Friday, June 12, 2009

TFP Column: Our Government Hard At Work


We come to yet another weekend, and therefore yet another in a string of seemingly endless efforts on my part for the Toledo Free Press. This week's column, Our Government Hard At Work speaks to the one who seems to be able to find new jobs to do (whether we want them to or not), the Federal Government.

As is usually the case, there is far more of interest than my continued pitiful efforts at creative writing. Michael Miller writes an extremely interesting piece on pop culture, in the form of a DVD on "Cowboy" Jack Clement. (I know, I didn't know who he was either, but I do now and I am impressed.) Publisher Tom Pounds writes about form UT president Dan Johnson, and a new book of his essays. Shannon Szuperski contibutes some insight on parents and teachers that I think is well worth reading. Tom Richards writes a piece that ... well just read it, it needs no further introduction.

There are also a couple of pieces on who's leaving city council and who running that you are going to want to catch up on. (The scorecard on at-large council candidates is threatening to become rather large by the way, and I for one will be very interested to see where that leads.)


I just looked up the weather, and it looks like a comfy chair in the shade, a cold beverage (unless it's Guinness of course) and the TFP for me.

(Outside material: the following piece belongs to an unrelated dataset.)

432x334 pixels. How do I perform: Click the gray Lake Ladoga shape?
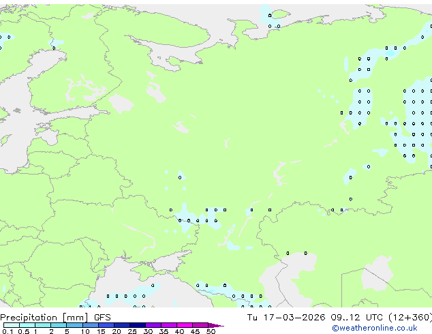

Have a great weekend!

 

5 comments:

Winky Twinky said...

Good article... I love the play on the word Czar!

Tim Higgins said...

WT,

I appreciate the compliment.

I believe that words have both meaning and history, and often understanding these things is the key to understanding what's really going on. In this case, it couldn't be more apparent.

Roland Hansen said...

Mi Amigo Tim,

I could not help but notice the reference made in the very opening of your TFP article. I always find references to unemployment rates rather interesting. Interesting in the sense that they don't quite give a clear picture as to the number of unemployed.

Unemployment rates, unless I am mistaken, only take into account the people in receipt of unemployment benefits. If I am correct, these rates to not include the people who are unemployed but not in receipt of unemployment benefits, such as folks who either did not have enough work quarters to qualify or who had exhausted their unemployment compensation.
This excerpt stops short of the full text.